Stored items:
******

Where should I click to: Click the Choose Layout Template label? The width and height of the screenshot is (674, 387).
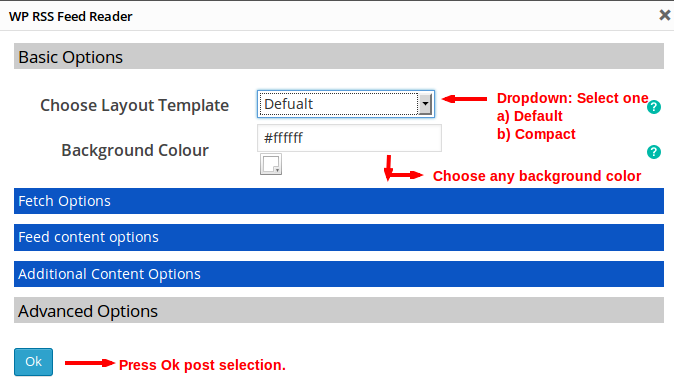pyautogui.click(x=135, y=105)
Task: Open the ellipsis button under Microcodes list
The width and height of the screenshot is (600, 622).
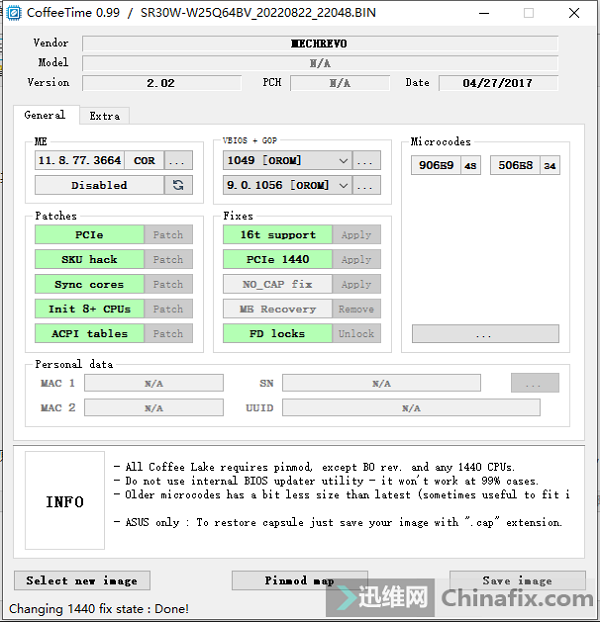Action: pyautogui.click(x=485, y=334)
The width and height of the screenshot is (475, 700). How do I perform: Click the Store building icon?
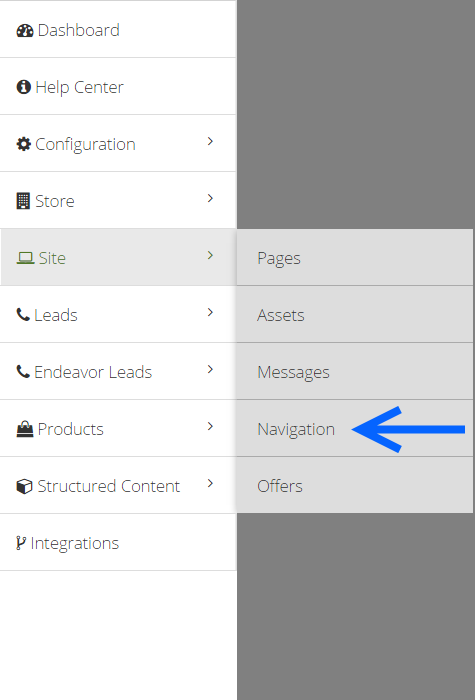[23, 201]
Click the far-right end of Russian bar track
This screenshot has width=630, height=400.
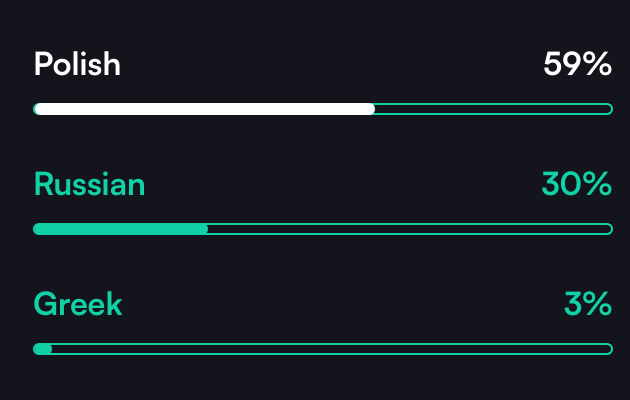click(608, 229)
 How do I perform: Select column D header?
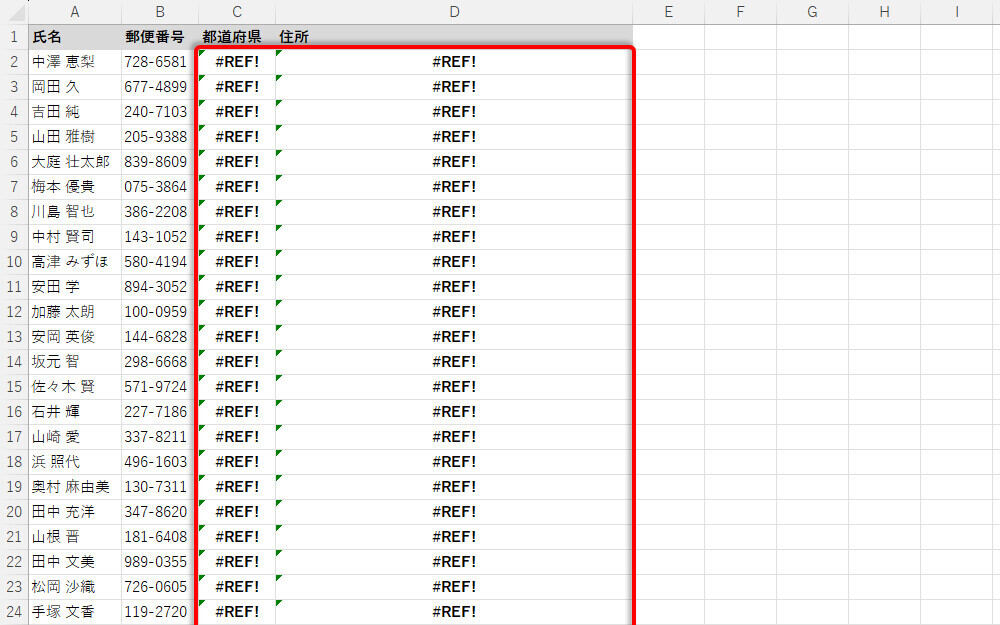[454, 12]
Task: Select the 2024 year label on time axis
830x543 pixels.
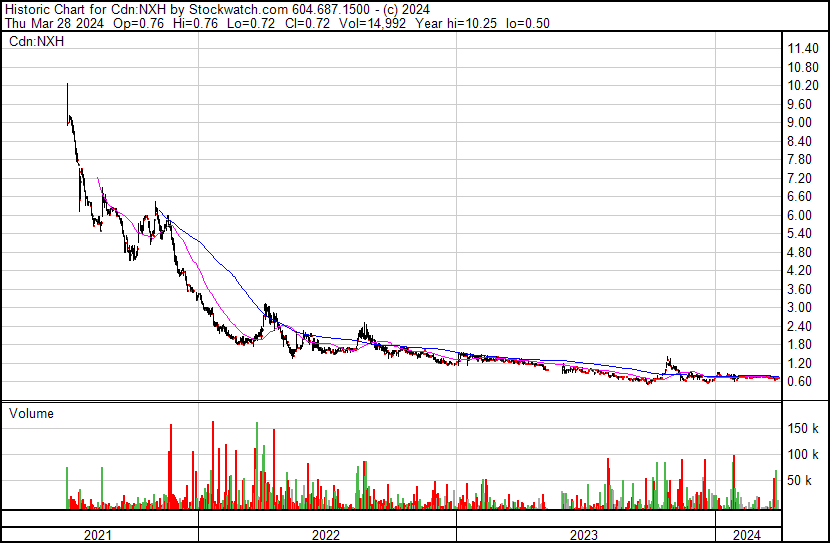Action: [747, 535]
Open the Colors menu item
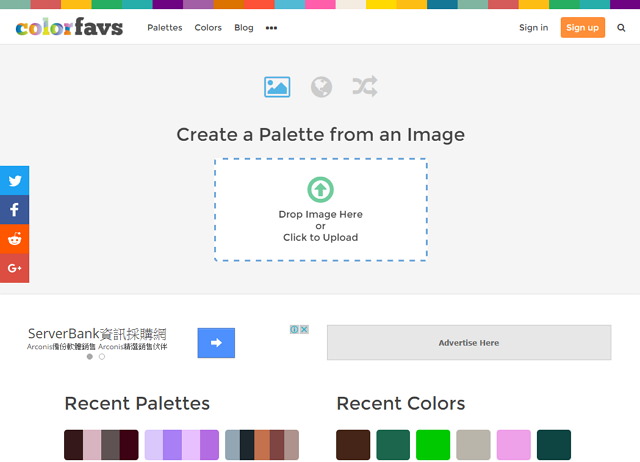This screenshot has width=640, height=462. pyautogui.click(x=208, y=28)
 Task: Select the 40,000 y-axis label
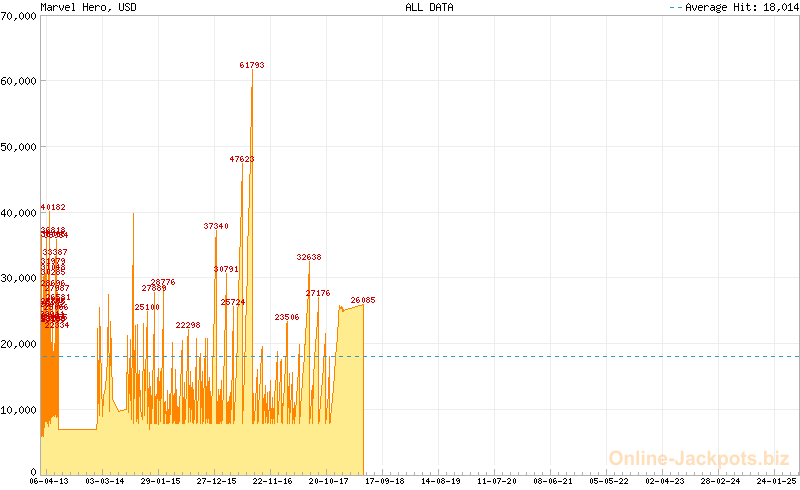click(x=19, y=213)
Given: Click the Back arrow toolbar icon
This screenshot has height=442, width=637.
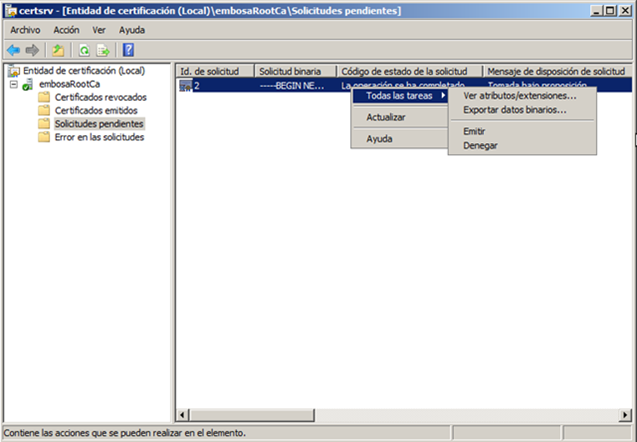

******

> _TASK INSTRUCTIONS_
Return the opening line of the data above and every line after it up to and including the line that holds "Task: Select the 2024 year label on time axis"; pictures stay out.

> _RESPONSE FOR THIS EXERCISE_
Where should I click to: Click the Choose Layout Template label? The width and height of the screenshot is (674, 387).
pyautogui.click(x=135, y=105)
Task: Open the ellipsis button under Microcodes list
The width and height of the screenshot is (600, 622).
Action: pyautogui.click(x=485, y=334)
The width and height of the screenshot is (475, 700). How do I perform: Click the Store building icon?
[23, 201]
Click the far-right end of Russian bar track
This screenshot has width=630, height=400.
click(608, 229)
 How do I perform: Select column D header?
[454, 12]
Task: Select the 2024 year label on time axis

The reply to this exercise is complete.